Being trans, especially early transition, is incredibly isolating indeed.
Often times, the boundaries we learn how to set have our old friends and families no longer wanting to be part of our lives, and accepting that is tough. Transition often means advocating for ourselves in ways that our loved ones don't understand. It can seem like we're pushing people away, but the truth is that those are usually people we felt lonely in the presence of because they aren't people we can be real with.
Finding a community that loves you for who you are, who appreciate how your mind operates, and accept you unconditionally is one of the most important ways of remedying some of that sense of loneliness.
Support groups can connect us to like-minded people, but support groups are often online, which only places a bandaid on isolation-induced loneliness. Finding our people, our community, takes a lot of work, and transitioning itself is exhausting and often leaves us wary of making new connections.

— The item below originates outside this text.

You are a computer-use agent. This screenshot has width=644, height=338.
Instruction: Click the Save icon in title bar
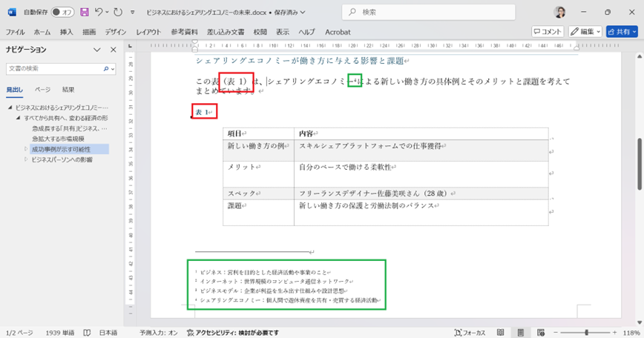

Coming out as trans is inherently traumatizing and it takes dealing with your trauma so that you might form healthy new connections with people who are also working on themselves and honor our boundaries.
It's so important to make connections and form a support network that will show up if you stop answering the phone.
I see you and I just wanted to say that what you're feeling is real. Forming a chosen family is as inherent to transitioning as anything else we do to seek internal/external congruence. All of this is about forming real connections as our true selves with other people who are seeking the same.